There is no refund or compensation for any consumer who has been ripped-off consistently, not only for the last two years while the NDP has been pushing this issue, but in all the investigations that have taken place over the last decade that have repeatedly found faulty pumps operating against consumers' interests. They get ripped-off because the government is not willing to act and it says that is quite all right.
The Conservatives are willing to shovel tens of billions of dollars off the back of a truck to bank lobbyists and powerful CEOs in the energy companies. They just throw money all over the place in the most irresponsible way. They never set any job targets and there is never any quid pro quo. Industry never has to respond with anything at all. However, the moment consumers are being ripped-off, all of a sudden the Conservatives say that there is no money, no refund, no compensation for them.
What about the taxes that were collected on what has been called phantom gasoline? There is no refund there either.
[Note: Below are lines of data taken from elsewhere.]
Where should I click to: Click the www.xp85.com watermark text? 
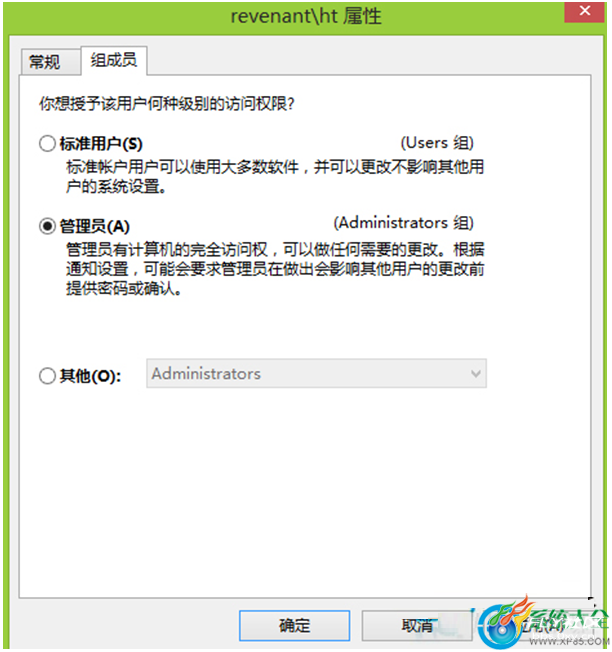[x=569, y=642]
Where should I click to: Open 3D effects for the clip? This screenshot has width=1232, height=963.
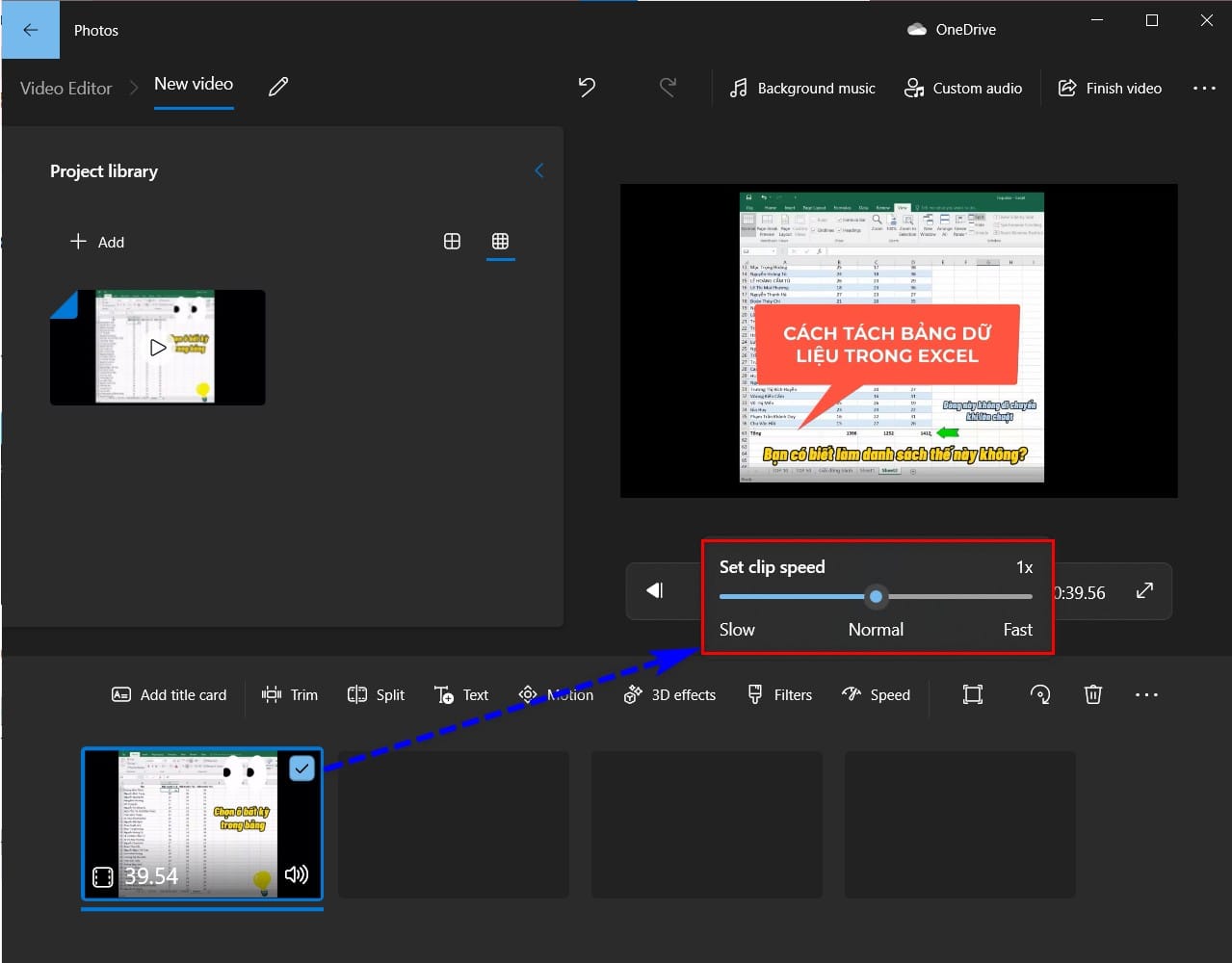[x=669, y=694]
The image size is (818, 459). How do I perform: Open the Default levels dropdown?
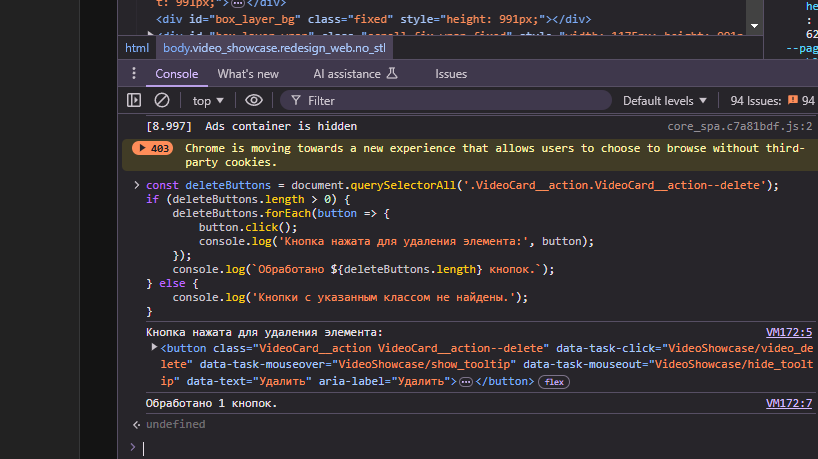664,100
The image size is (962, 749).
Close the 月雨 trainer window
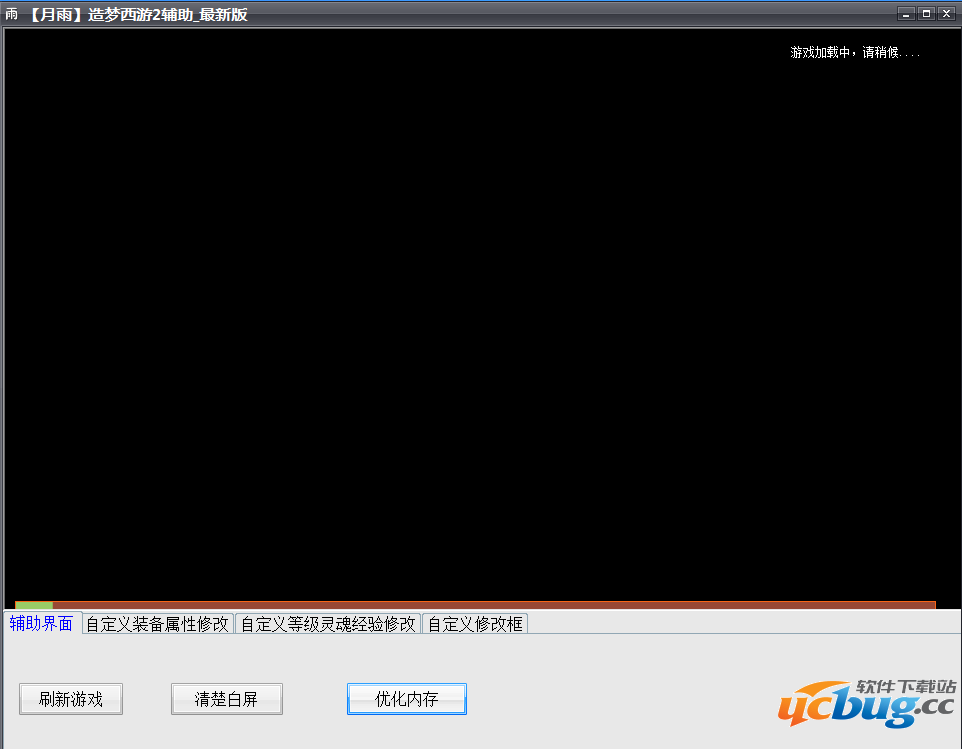[946, 14]

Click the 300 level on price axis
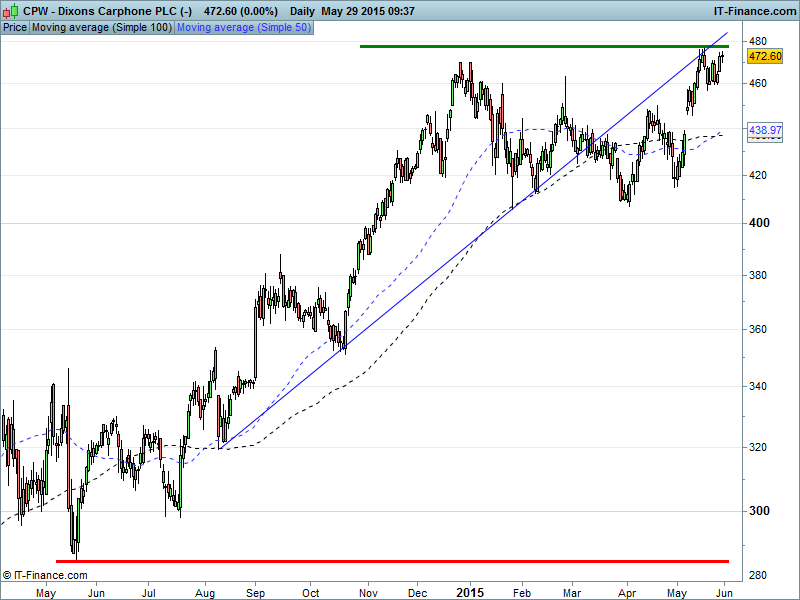(759, 511)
What we basically have through this process is a legitimization of the rip-offs that took place. This bill would just rubber stamp that. Canadian consumers have been ripped-off for years and to the government that is quite all right. It simply brings in a bill that pays some lip service to it but the Mr. and Mrs. Smiths in northern Ontario, Alberta and British Columbia are all out of luck. However, for banking CEOs, the government just shovels tens of billions of dollars toward them but because consumers come from main street they are out of luck. It is for those reasons that this bill is so lamentably inadequate.
We can look at the price-fixing that has gone on that has ripped-off Canadian consumers to a stunning degree. The Canadian Centre for Policy Alternatives estimates that one weekend of price-fixing by Canadian oil companies takes millions of dollars out of the pockets of Canadian consumers but there has been no action from the government at all.
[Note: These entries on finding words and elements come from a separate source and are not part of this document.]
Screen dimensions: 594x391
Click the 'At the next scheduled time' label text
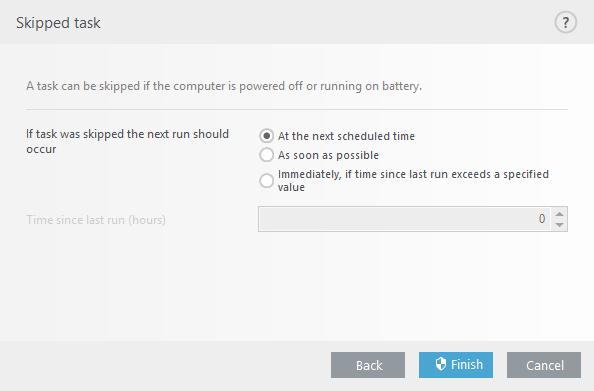coord(346,136)
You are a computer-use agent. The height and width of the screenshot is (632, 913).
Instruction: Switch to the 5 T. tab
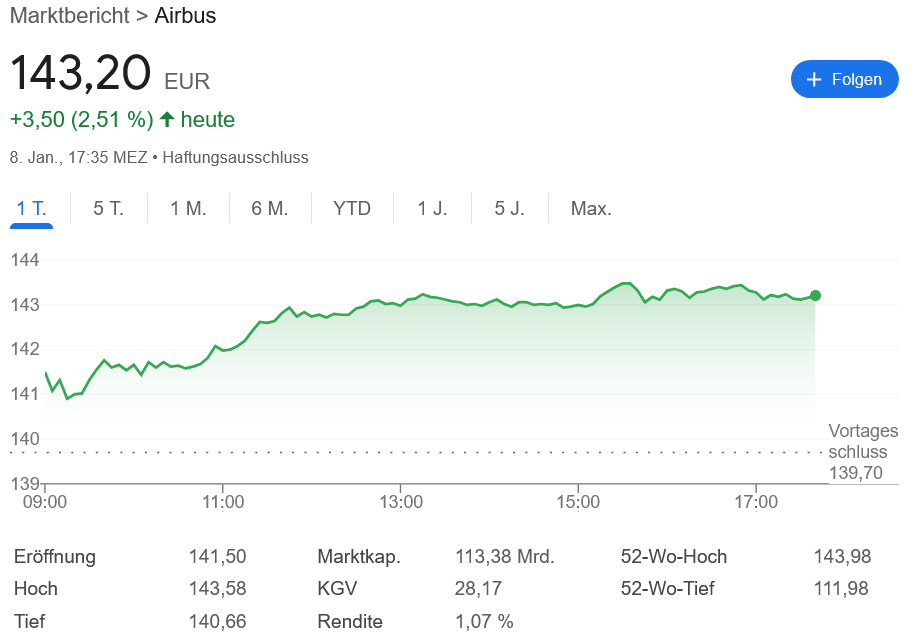[108, 208]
How does that work? It is very simple. When the price spikes on a barrel of crude oil, the oil companies immediately raise the price on old stock. They purchase it at the lower price but immediately impose a new price. The Canadian Centre for Policy Alternatives and others have investigated and explained how this takes place on a systematic basis, particularly when the weather gets nice. Any change in the international price of crude oil means an immediate spike up in the price at the pump.
What happens afterward if the reverse is true? The prices do not come down. If the price of crude oil falls, the price stays up for an extended period of time. This is all windfall profits. What we have is a spike up immediately, an immediate rip-off that is then prolonged over an extended period of time.
Hard-working Canadian consumers going to work, taking their families to events and to school and supporting their communities are getting ripped-off both at the beginning and at the end. They get ripped-off with the price spike right at the beginning as a result of whatever change has taken place and they get ripped-off at the end. The Conservatives say that the consumers are out of luck. The Conservatives do not care about main street Canadians but if they are from Bay Street the government gives them tens of billions of dollars.
It is very clear that Bill C-14 would allow for the continued rip-off of Canadian consumers at the pumps. It would privatize something that should be receiving a bolstered and robust public inspection system. What do we have? We have gas companies forming their own private arm to inspect themselves. Is that the kind of voluntary compliance that Conservatives want to bring in? Is that even acceptable to Canadians? Of course not.
Canadians want to see a robust regulatory system. They want to see the public interest protected by government. This is something that the Conservatives are simply unable to even conceive. They promise it during election campaigns, as we saw in 2006 and in 2008, but they simply have not delivered.
This bill is simply ineffective. It should be called the more rip-offs at the pumps act. That is why are opposing this bill.